I was a police officer, in another lifetime.

The call I dreaded the most was to go pick up an HHS (Health & Human Services) worker and do a child neglect investigation. In my 12 years as a cop, I don't recall one (and I probably was involved in a hundred or better) of these investigations that was not unfounded (note I said "neglect", not "abuse", two totally different things).

The worse was when we had to go to an area that was nothing but low income housing. Three square blocks of 12-plex apartment buildings, 99% of the occupants on some sort of public assistance.

After being investigated, the person who was the subject of being investigated would immediately anonymously call in the two or three neighbors that she suspected may have reported her in retaliation. We would end up back in the same building, but in a different apartment, at least half a dozen times over the next few weeks.

One part of the job I don't miss at all.
 
"since when should a person who has not done a thing tell someone else how it is done ..." . Well, Old, apparently you haven't been around/worked for a corporation lately, because NO ONE in management has EVER done what they are telling you needs to be done faster with less mistakes by fewer people. As for DFS, they are bad news.
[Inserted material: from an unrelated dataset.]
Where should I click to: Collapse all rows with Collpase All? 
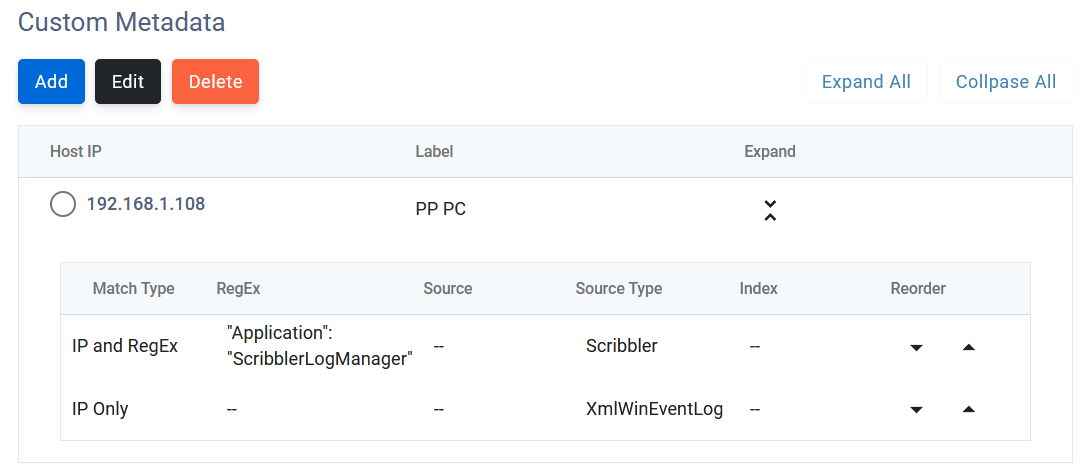1006,82
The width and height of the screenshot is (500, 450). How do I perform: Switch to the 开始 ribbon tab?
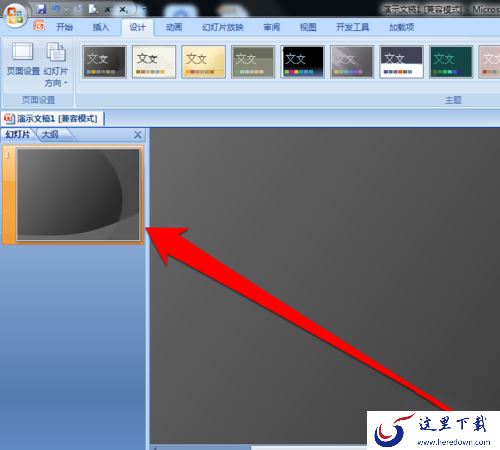click(x=64, y=27)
Once they get their nose in your business it's nearly impossible to get them back out of your life.
 
Have someone call in a complaint about yourself and let them second guess the way YOU are raising YOUR kids and then let's see what you have to say AFTER you have learned something about what you are talking about.
 
(quoted from post at 20:49:37 10/25/10) This was all because of a Hot line call by some one who is mad at my sister

Then it seems that a simple visit by the CPS folks would show that the call is unfounded and all will be well.